Thursday, May 3, 2012

How to Ensure You'll Have a Completely Unproductive Week (And It's Only Thursday!)

  • On Sunday afternoon, drink three cups of really strong coffee.  Don't forget to load 'em up with sugar.  Fly higher than a kite 'til that evening.  Then get the strong urge to vomit.  This feeling won't go away for a long time.

  • On Monday, go into town.  Return your library books and congratulate yourself on how responsible you are. 
  • Drink more coffee when the waitress misunderstands your lunch order.  Feel your heart rate spike.

  • Wake up Tuesday.  Be prepared to take on the day.  Then fall asleep again.
  • Wake up three hours later. Oops.
  • Reason that it's already afternoon, so the day is shot. 
  • Shower.  
  • Put on clothes. (Hey, these tights have a huge run in the leg.
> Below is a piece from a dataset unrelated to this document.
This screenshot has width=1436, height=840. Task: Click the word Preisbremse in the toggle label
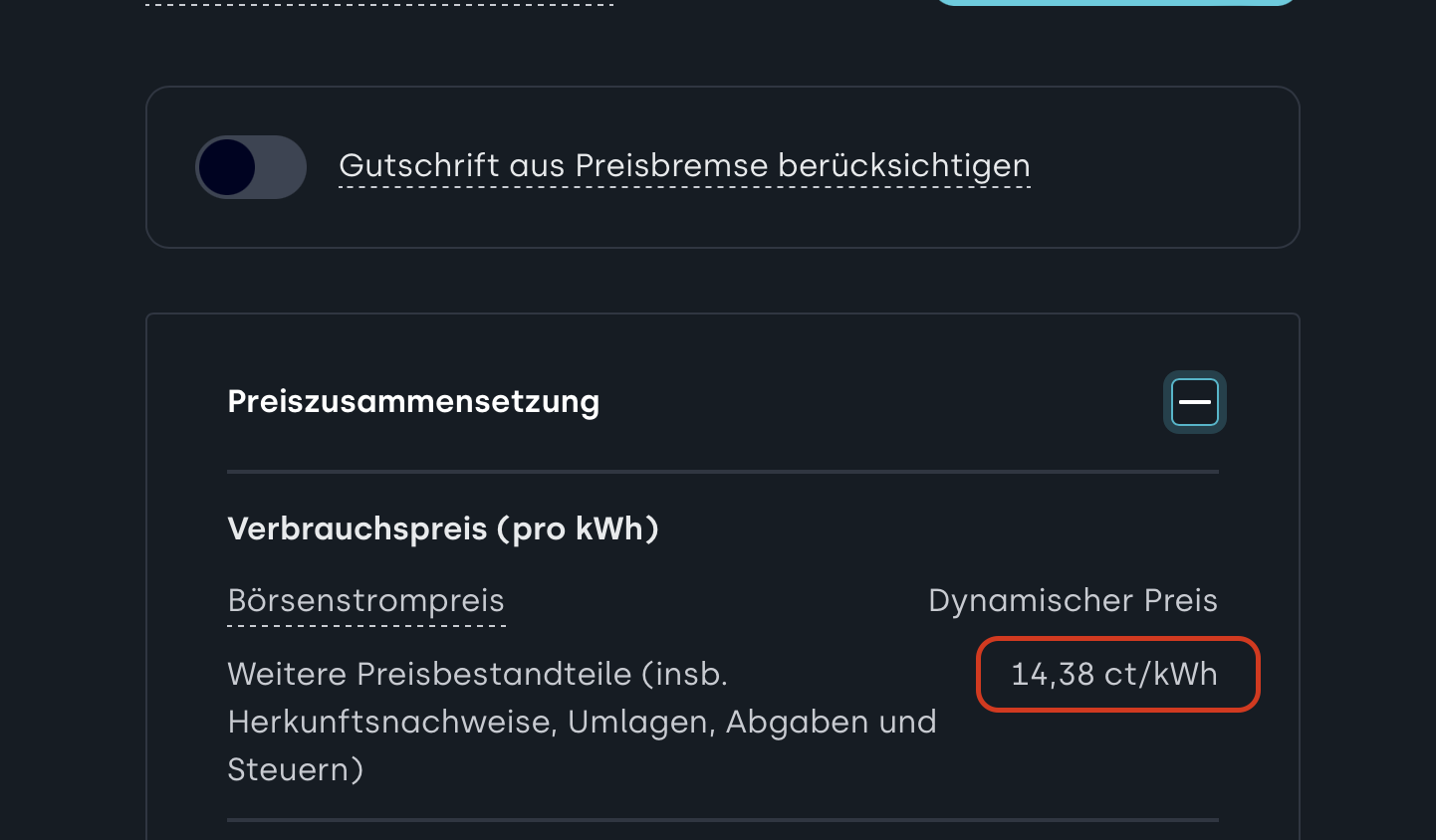pos(671,166)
Wow, this dress is short.)
  • Put on makeup. (Nothing says "learning" like purple eyeshadow!)
  • Realize that you look like a streetwalker. 
  • Streetwalk yourself to the library, which of course is closed, as May 1st is a Swedish public holiday.
  • Observe public holiday by doing very little.
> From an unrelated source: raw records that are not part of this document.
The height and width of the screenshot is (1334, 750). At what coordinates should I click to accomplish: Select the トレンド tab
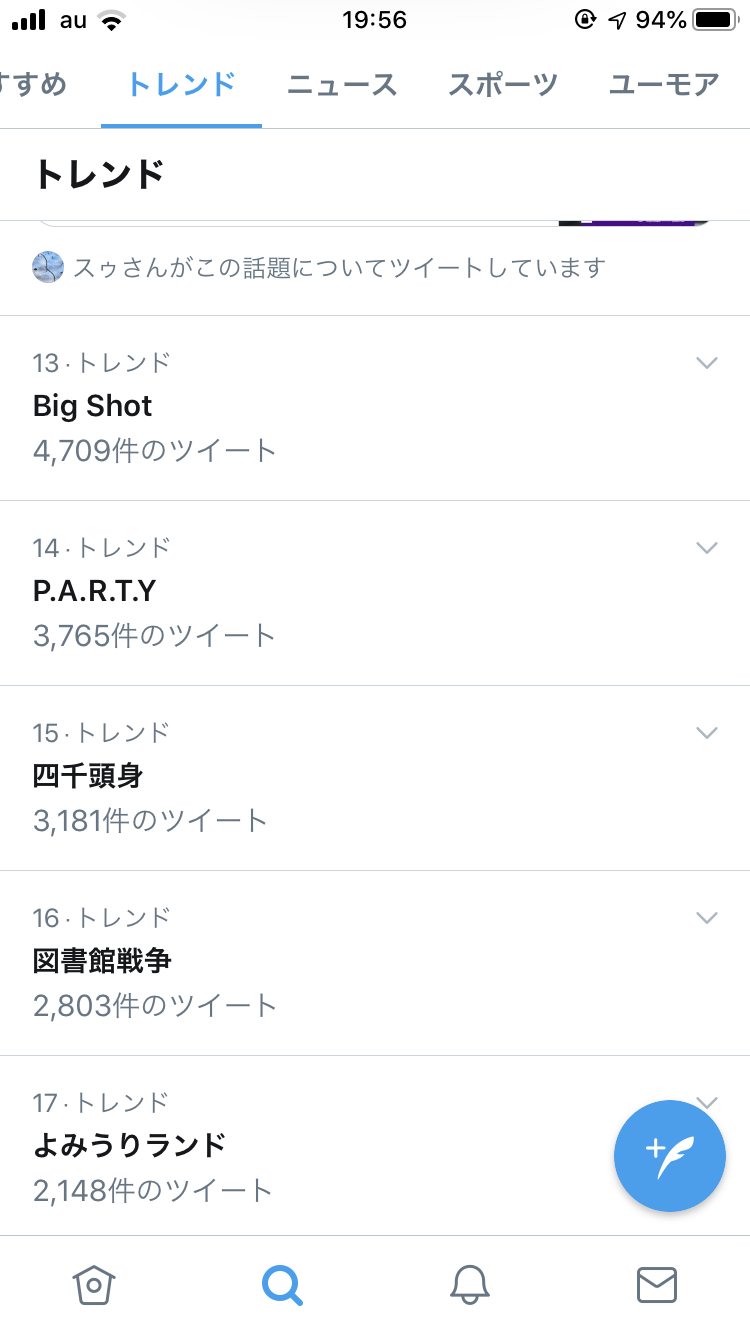click(181, 85)
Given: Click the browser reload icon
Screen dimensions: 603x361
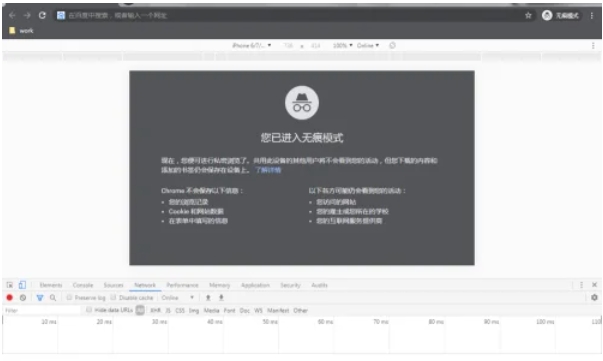Looking at the screenshot, I should 42,15.
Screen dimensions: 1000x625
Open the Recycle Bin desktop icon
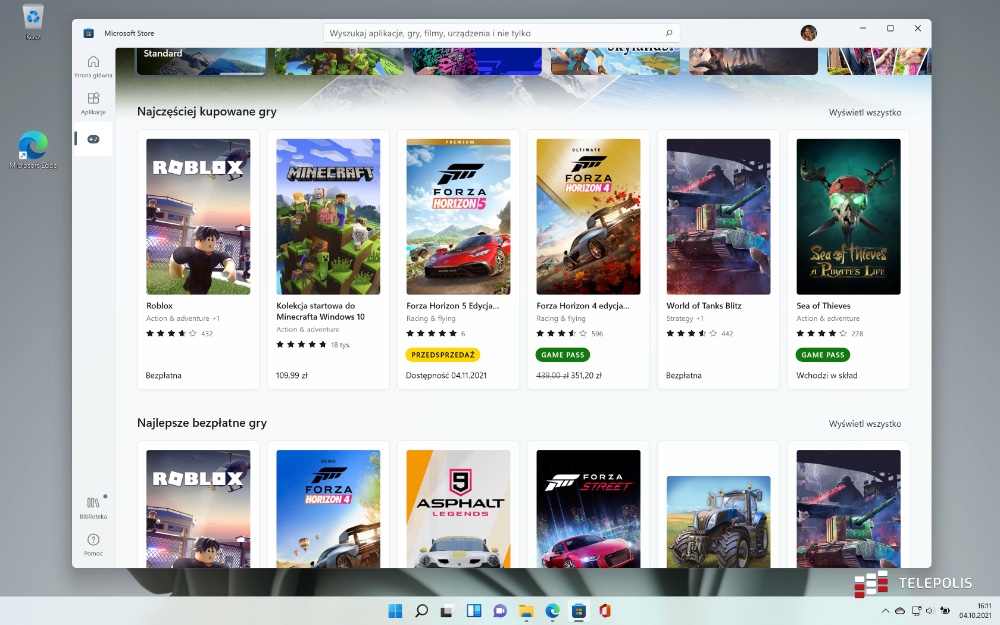click(x=33, y=20)
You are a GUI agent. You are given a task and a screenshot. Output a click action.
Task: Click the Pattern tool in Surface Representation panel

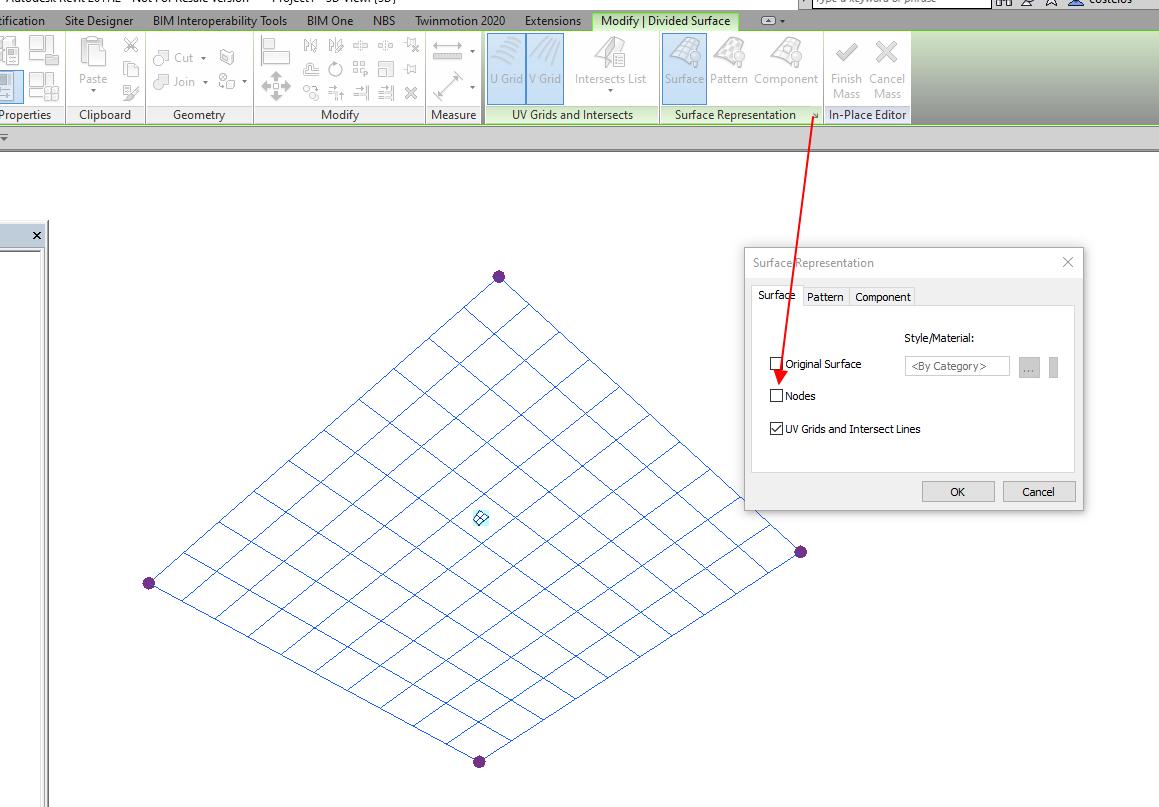(x=729, y=67)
  • Go to class on Wednesday. Wear a sweater.
  • Decide your sweater is too hot.  It's too bulky.  The sleeves are too big.  Keep up this internal monologue 'til you cannot take it anymore and fling it into a corner of your room as soon as you return from class, vowing not to look at it ever again. 
  • Lounge by the lake and try to get tan. 
  • Okay.  Time to learn. 
  • March into the library, steeled for reading and  Latin American paper-writing.  But first, have some more coffee and check Facebook.  You've worked hard.  You've earned it. 
  • At long last, hunt for the book about Latin American globalization that you need to write said paper.  
  • Discover this book is not in its ordained shelf spot.  Or anywhere else. 
  • What?
  • What?!?
  • WHAAAAAAAT?!?!?!?!??!?!
  • All right, calm down.  Breathe.  Course books are not allowed to be checked out.  It has to be somewhere.
  • BUT WHERE? 
  • Look everywhere.
  • It isn't anywhere.
  • Give up on that for the day (it's obviously not meant to happen right now) and decide to study for yet another political science course. 
  • BUT WAIT. There is no one in the 3rd floor study room.  This makes it, of course, the opportune place to practice pirouetting.  Do so.

  • On Thursday, drop your Latin American Social Movements & Whatnot course.  It is a beautiful feeling.